ROFLMAO!   Now, now, Paige.  How can you say that when he produced the epic and titillating....

WIZARDS!!!!!!!


----------



## Paige Turner (Apr 12, 2006)

Jives said:
			
		

> the epic and titillating.... WIZARDS!!!!!!!



Yes, it's absolutely dire. A parade of rubbish that spanned two decades. I was ten minutes into wizards, thinking "Should have taken _chemicals_  for this movie."


----------



## Shoegaze99 (Apr 12, 2006)

Paige Turner said:
			
		

> Oh, please. It was all junk.


That's a well thought out, highly compelling argument that is rather difficult to poke holes in. I admit, I'm afraid I can't muster up the intellect and insight necessary to offer a counter argument.
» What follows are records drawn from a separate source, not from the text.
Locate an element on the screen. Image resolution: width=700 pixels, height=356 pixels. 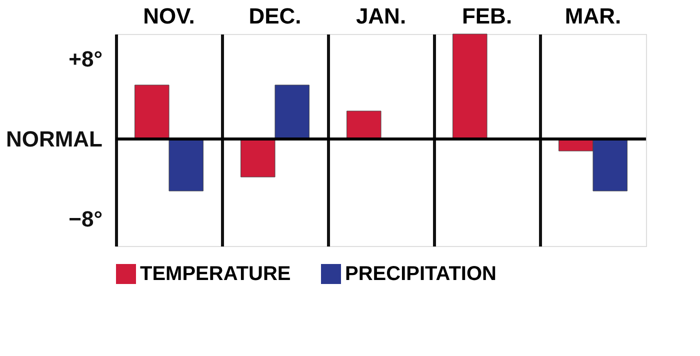
legend-label: TEMPERATURE is located at coordinates (216, 274).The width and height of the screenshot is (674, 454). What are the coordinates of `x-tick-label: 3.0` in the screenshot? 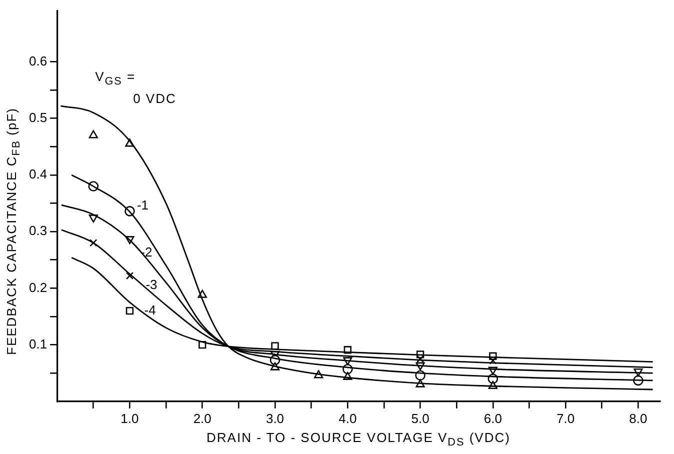 It's located at (275, 418).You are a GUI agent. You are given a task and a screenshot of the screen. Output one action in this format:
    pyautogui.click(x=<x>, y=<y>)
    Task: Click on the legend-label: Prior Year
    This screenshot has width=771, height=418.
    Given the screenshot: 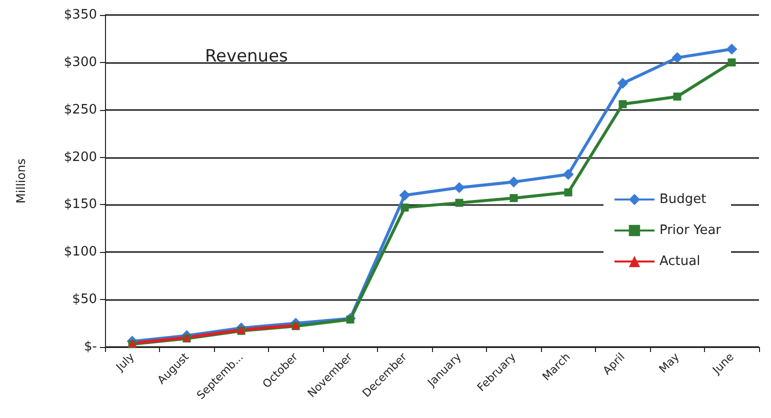 What is the action you would take?
    pyautogui.click(x=690, y=230)
    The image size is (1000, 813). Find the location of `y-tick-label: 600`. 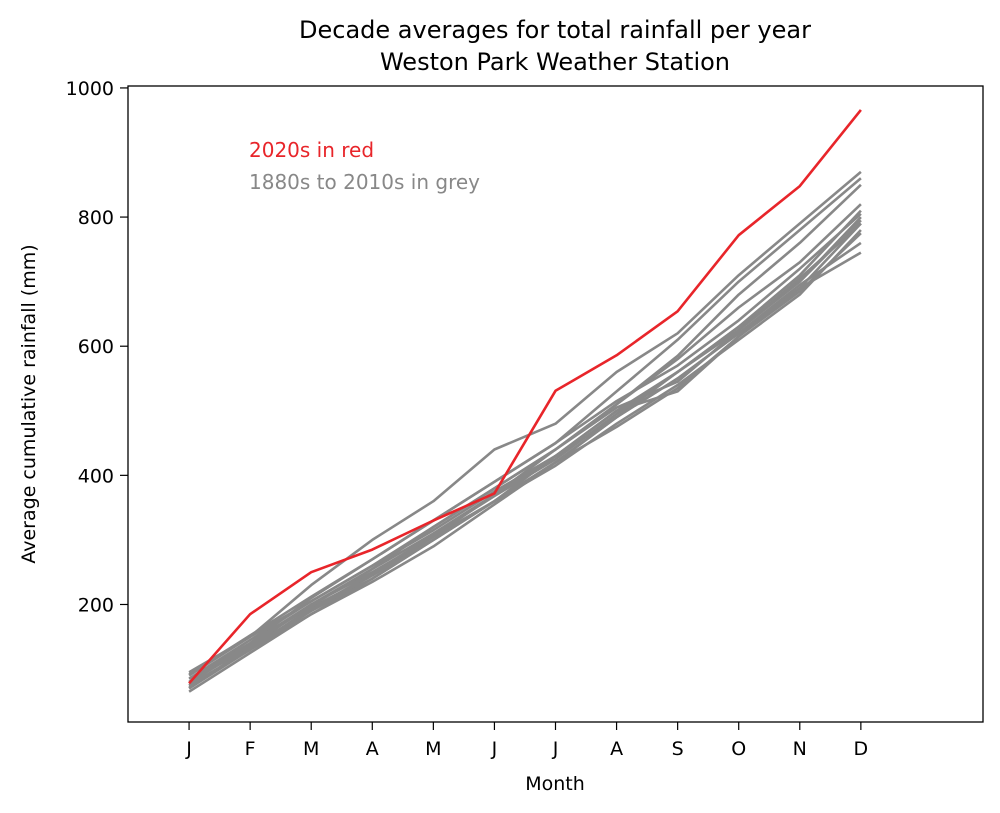

y-tick-label: 600 is located at coordinates (96, 347).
By all means, continue your whining. It's obvious I've stepped in over my head and do not wish to embarass myself further.


----------



## littlemissattitude (Apr 12, 2006)

This is getting just a little hostile, don't you think guys?  Probably best to just lock it now, before it gets completely out of hand.


----------



## ravenus (Apr 12, 2006)

Just a little hostile but certainly nowhere near locking a thread down. Come, a little spice is good 

But people might just want to check themselves in that their future posts stay clear of any personal remarks.

I haven't seen any of Ralph Bakshi's films myself although I have been interested since as pointed out earlier he was one of the first people to make adult (atleast juvenile adult) oriented movies using animation in a big way.

Perhaps some of his other movies can be commented on by people that have seen them.


----------